Aracnidi

Ragno crociato

Araneus diadematus

Riconoscibile per la croce bianca sul dorso e per le sue perfette ragnatele a spirale, il ragno crociato è uno degli aracnidi più comuni e affascinanti d'Europa.

Caratteristiche

Nome scientificoAraneus diadematus
TagliaMolto piccola
Energia2/5

Carattere

Aracnide solitario e paziente, costruttore di tele orbicolari. Attende immobile le vibrazioni delle prede; schivo, non è aggressivo verso l'uomo.

Alimentazione

Predatore: mosche, zanzare, farfalle e altri insetti volanti catturati nella tela e immobilizzati con il veleno.

Un ragno dalla croce sul dorso

Il ragno crociato è tra gli aracnidi più diffusi e conosciuti d'Europa. Il suo tratto distintivo è un disegno di macchie bianche sull'addome che formano una caratteristica croce, da cui deriva il nome. Il colore del corpo è molto variabile, dal giallastro al bruno scuro, il che gli permette di mimetizzarsi in ambienti diversi. La femmina è nettamente più grande del maschio, come è comune in molti ragni. Le lunghe zampe sono adatte a muoversi con agilità sui fili della tela.

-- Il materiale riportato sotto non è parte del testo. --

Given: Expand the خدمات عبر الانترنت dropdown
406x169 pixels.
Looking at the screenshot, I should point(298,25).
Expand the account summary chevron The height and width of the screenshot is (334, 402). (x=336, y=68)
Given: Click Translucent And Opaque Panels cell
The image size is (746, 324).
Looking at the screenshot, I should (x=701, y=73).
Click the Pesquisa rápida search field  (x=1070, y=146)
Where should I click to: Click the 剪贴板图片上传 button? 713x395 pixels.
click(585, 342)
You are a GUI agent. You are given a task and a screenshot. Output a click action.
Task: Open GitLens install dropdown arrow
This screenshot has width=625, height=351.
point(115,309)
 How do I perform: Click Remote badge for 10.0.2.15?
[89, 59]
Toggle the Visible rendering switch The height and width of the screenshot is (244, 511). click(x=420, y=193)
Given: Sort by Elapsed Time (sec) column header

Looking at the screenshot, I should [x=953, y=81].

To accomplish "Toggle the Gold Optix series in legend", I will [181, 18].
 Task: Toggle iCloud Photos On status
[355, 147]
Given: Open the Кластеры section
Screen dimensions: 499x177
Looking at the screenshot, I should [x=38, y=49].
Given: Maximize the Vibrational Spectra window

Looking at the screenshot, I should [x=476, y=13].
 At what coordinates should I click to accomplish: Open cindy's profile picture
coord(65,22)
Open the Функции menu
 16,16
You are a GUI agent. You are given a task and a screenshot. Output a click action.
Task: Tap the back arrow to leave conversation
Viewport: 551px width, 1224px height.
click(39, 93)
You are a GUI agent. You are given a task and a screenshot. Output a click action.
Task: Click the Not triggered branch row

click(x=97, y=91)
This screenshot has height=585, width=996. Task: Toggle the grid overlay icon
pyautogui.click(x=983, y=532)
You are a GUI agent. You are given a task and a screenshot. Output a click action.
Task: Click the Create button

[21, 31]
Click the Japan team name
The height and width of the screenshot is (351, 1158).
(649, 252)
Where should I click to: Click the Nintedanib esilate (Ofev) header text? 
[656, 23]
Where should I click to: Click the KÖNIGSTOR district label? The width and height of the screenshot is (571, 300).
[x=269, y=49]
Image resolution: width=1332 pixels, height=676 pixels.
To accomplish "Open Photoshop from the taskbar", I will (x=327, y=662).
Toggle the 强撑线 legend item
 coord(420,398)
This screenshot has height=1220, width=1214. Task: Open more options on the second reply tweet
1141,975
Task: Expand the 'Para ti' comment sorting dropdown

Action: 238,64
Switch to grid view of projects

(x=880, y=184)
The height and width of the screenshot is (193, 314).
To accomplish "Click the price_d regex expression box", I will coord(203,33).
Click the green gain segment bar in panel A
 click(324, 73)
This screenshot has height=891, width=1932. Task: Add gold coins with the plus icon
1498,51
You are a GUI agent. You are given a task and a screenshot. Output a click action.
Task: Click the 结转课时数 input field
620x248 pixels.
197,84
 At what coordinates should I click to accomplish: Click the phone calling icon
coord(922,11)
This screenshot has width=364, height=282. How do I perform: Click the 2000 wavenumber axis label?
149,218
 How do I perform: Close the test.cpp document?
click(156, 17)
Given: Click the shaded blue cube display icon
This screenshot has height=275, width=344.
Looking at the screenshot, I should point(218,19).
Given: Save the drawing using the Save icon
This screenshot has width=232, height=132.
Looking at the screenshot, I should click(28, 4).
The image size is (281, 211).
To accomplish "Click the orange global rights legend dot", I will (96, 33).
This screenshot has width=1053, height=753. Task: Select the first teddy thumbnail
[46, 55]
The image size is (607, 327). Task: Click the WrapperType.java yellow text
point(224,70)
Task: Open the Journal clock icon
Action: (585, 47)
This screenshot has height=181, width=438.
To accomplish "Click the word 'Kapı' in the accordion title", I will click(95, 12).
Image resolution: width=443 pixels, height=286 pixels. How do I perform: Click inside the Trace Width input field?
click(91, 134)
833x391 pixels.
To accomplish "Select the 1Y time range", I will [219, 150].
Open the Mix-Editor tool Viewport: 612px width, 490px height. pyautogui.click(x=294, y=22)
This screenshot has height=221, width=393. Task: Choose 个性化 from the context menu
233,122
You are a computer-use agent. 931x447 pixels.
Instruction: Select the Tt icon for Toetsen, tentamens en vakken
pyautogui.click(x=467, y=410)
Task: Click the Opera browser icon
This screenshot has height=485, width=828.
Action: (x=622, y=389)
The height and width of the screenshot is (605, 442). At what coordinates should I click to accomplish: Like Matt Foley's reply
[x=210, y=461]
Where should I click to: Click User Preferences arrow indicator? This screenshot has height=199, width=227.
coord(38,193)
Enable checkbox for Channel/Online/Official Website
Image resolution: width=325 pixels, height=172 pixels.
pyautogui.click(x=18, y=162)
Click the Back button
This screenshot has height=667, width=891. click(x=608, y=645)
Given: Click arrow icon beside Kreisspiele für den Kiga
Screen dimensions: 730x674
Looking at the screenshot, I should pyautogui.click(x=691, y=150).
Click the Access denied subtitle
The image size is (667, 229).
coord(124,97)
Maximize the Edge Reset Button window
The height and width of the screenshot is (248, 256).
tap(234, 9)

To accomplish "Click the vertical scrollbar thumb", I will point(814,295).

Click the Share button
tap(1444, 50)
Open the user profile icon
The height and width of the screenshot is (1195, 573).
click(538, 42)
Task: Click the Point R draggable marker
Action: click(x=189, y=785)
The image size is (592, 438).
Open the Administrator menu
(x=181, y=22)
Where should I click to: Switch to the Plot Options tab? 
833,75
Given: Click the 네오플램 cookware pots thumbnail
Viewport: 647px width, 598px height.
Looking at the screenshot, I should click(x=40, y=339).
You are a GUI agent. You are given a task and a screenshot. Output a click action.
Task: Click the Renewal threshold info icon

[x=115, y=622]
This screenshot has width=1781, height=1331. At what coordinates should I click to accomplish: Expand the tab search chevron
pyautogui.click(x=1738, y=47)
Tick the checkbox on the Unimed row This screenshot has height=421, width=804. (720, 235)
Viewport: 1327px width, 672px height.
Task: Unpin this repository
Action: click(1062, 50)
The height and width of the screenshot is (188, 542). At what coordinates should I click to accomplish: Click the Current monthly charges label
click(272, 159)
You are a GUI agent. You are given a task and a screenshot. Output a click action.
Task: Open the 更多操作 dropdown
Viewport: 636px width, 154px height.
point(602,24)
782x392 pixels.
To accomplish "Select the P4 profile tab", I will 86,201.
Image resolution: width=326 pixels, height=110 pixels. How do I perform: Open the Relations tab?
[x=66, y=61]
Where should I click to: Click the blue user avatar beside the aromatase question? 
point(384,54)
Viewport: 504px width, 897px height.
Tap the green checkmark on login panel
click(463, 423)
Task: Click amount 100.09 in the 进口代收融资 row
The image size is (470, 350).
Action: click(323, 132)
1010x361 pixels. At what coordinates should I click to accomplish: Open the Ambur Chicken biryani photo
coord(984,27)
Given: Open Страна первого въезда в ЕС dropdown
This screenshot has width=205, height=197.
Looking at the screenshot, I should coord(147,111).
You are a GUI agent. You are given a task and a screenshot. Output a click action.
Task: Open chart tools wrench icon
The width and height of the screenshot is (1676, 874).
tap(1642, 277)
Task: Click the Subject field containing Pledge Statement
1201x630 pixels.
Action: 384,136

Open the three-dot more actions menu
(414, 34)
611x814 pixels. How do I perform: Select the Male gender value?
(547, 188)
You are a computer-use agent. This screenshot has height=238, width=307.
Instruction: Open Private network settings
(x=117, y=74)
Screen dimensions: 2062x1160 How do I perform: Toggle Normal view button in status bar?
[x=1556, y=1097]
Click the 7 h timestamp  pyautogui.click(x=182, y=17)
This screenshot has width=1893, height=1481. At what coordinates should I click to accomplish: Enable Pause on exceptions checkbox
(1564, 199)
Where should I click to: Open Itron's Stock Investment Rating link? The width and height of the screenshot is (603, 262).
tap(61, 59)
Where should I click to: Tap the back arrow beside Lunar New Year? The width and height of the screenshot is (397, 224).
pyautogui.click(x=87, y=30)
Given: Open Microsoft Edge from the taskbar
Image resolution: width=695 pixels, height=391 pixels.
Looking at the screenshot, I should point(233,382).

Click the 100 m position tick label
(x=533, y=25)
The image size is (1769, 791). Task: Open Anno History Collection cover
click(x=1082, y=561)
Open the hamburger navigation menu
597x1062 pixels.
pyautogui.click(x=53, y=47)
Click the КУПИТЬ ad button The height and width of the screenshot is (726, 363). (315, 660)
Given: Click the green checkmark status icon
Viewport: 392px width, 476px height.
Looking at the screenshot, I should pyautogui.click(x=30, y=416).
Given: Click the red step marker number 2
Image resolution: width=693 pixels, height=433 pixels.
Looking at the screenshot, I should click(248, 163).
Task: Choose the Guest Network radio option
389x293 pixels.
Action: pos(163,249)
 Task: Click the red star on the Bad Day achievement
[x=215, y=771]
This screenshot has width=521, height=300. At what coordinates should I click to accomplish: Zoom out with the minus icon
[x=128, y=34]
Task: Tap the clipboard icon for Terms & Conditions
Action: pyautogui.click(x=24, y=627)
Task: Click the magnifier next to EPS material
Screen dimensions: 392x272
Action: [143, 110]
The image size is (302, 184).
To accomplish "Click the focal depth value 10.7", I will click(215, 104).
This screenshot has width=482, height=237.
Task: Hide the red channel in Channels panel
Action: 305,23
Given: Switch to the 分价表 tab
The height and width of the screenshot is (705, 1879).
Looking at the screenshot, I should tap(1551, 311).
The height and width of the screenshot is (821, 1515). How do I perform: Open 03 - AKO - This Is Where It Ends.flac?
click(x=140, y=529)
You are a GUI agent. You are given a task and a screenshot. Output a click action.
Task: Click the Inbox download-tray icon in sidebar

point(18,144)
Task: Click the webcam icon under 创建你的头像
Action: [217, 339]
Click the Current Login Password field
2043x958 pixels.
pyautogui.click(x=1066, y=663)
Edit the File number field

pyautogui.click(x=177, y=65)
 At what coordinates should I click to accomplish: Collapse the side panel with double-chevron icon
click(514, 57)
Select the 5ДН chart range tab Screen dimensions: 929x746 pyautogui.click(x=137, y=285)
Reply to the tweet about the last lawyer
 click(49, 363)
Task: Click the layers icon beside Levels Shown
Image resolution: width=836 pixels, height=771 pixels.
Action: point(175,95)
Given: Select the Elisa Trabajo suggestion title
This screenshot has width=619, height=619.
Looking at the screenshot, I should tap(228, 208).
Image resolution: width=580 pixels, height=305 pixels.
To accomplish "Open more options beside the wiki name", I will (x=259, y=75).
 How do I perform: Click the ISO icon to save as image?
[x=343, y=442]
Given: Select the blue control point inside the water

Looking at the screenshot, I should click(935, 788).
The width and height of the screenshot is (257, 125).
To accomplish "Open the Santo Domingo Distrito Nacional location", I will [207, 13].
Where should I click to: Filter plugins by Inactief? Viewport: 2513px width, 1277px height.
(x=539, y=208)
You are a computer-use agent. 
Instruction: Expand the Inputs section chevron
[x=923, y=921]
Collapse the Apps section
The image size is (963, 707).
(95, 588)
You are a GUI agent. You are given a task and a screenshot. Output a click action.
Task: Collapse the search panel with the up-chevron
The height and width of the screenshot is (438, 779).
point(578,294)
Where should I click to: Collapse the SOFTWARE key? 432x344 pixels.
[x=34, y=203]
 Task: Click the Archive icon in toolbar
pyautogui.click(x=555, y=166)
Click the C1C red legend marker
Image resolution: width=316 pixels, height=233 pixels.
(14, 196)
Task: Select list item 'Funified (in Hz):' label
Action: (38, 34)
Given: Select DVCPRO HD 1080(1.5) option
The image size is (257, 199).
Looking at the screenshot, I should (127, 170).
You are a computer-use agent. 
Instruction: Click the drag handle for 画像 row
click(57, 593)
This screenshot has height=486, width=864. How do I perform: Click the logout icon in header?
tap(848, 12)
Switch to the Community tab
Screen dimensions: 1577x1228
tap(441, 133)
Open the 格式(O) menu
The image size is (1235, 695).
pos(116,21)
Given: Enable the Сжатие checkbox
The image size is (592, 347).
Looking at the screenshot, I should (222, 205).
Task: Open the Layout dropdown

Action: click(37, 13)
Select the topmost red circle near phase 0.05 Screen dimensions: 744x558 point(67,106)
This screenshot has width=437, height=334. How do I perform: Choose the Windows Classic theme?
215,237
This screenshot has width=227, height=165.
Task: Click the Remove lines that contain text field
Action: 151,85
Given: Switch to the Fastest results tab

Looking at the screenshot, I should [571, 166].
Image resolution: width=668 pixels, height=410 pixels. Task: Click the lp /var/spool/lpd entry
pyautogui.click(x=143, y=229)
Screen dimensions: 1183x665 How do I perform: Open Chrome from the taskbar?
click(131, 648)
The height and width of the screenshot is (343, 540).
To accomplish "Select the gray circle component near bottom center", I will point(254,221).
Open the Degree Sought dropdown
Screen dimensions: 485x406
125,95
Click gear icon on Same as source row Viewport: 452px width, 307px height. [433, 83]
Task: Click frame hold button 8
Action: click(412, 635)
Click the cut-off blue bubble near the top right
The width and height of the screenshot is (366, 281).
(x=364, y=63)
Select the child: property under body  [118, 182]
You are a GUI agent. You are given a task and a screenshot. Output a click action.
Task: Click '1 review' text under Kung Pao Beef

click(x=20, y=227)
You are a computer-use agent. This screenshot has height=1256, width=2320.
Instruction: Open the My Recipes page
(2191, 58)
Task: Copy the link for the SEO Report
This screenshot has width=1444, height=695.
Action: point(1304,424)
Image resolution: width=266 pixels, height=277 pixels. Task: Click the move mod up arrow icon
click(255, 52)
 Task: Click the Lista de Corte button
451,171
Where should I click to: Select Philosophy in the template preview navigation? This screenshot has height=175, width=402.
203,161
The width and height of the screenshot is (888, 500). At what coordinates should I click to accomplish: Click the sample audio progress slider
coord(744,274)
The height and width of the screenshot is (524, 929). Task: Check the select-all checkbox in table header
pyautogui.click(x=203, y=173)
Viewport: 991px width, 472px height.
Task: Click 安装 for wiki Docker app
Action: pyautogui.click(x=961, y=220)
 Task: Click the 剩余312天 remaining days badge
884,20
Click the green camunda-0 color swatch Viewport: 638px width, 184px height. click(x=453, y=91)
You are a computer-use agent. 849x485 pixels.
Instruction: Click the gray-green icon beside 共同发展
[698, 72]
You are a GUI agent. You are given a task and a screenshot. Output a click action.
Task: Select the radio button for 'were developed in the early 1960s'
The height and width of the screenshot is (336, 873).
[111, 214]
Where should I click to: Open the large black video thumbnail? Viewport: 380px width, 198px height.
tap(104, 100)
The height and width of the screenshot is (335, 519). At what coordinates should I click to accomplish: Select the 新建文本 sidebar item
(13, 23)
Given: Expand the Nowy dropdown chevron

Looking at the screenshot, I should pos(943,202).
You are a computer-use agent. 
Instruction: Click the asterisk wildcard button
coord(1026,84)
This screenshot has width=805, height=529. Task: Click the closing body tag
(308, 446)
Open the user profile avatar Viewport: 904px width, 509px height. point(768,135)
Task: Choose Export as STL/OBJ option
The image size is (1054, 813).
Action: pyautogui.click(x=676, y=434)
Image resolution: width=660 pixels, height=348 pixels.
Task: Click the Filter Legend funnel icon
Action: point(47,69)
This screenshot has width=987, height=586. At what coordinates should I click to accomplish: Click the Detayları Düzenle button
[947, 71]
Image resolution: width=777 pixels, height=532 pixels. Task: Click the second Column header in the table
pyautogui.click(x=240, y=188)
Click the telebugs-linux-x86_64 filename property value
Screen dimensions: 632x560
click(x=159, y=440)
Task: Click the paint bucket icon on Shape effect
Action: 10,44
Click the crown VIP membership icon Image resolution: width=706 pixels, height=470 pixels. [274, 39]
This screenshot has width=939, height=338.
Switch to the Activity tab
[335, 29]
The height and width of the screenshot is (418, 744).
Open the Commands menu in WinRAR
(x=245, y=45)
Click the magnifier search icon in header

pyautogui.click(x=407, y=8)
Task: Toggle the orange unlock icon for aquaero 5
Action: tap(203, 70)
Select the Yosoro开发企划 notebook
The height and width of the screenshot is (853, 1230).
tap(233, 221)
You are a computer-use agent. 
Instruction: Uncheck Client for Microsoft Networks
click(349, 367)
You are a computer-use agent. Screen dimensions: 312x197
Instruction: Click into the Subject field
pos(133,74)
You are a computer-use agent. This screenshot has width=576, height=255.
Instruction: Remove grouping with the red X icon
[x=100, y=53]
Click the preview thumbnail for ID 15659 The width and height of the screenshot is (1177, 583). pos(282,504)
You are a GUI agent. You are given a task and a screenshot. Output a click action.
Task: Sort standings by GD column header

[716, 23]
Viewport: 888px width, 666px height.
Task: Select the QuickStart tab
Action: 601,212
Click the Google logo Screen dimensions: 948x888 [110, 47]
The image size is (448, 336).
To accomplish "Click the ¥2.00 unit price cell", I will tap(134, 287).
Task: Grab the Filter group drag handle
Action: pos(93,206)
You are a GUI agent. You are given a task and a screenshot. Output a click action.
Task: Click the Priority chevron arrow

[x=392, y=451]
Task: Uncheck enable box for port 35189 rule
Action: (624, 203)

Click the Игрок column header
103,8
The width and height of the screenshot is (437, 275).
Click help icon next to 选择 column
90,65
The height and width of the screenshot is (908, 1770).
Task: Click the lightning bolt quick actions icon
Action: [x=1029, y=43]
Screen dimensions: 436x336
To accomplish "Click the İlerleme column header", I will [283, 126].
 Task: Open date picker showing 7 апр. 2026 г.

L'architetto della tela a spirale

Ciò che rende celebre questo ragno è la sua tela orbicolare, una delle strutture più eleganti del mondo naturale. Con una serie di movimenti precisi, il ragno costruisce prima una cornice e dei raggi, poi vi tesse sopra una spirale di filo appiccicoso destinato a catturare le prede. La tela viene spesso rifatta ogni giorno: il ragno consuma la vecchia seta, riciclandone le proteine, e ne costruisce una nuova. Al centro o in un rifugio ai margini, il ragno attende paziente le vibrazioni che segnalano una preda intrappolata.

Come caccia

Quando un insetto resta impigliato nella tela, il ragno crociato ne percepisce le vibrazioni attraverso i fili. Si precipita allora sulla preda, la avvolge rapidamente nella seta e le inietta il veleno che la immobilizza e ne avvia la digestione. Si nutre di mosche, zanzare, farfalle e altri insetti volanti. Il suo veleno è efficace sugli insetti ma del tutto innocuo per l'uomo.

Ciclo vitale

Gli adulti sono più visibili in tarda estate e in autunno, quando raggiungono le dimensioni maggiori. Dopo l'accoppiamento la femmina depone le uova in un bozzolo di seta, che protegge fino alla morte, sopraggiungendo con i primi freddi. I piccoli nascono in primavera e si disperdono, talvolta lasciandosi trasportare dal vento appesi a un filo di seta.

Un alleato discreto

Il ragno crociato è comune e non desta preoccupazioni di conservazione. Come tutti i ragni svolge un ruolo ecologico prezioso, controllando le popolazioni di insetti, comprese molte specie fastidiose per l'uomo. Nonostante la diffusa paura dei ragni, questa specie è innocua e utile, e la sua presenza in giardino andrebbe accolta con favore.

Domande frequenti

Il ragno crociato è pericoloso per l'uomo?
No, è del tutto innocuo. Il suo veleno è efficace sugli insetti di cui si nutre, ma inoffensivo per l'uomo. È un ragno schivo che preferisce fuggire e morde solo se maneggiato e messo alle strette, con effetti trascurabili.
Perché si chiama ragno crociato?
Per il caratteristico disegno di macchie bianche sull'addome, che formano una croce. È il tratto più riconoscibile della specie, anche se il colore di fondo del corpo può variare molto da individuo a individuo.
Il ragno rifà la tela ogni giorno?
Spesso sì. Quando la tela si danneggia o perde efficacia, il ragno consuma la vecchia seta, riciclandone le proteine, e ne tesse una nuova. È un processo che gli permette di mantenere sempre efficiente la sua trappola.
A cosa serve la tela a spirale?
A catturare gli insetti volanti. I fili della spirale sono ricoperti di goccioline appiccicose che trattengono le prede. Quando un insetto resta impigliato, il ragno ne percepisce le vibrazioni e accorre per immobilizzarlo.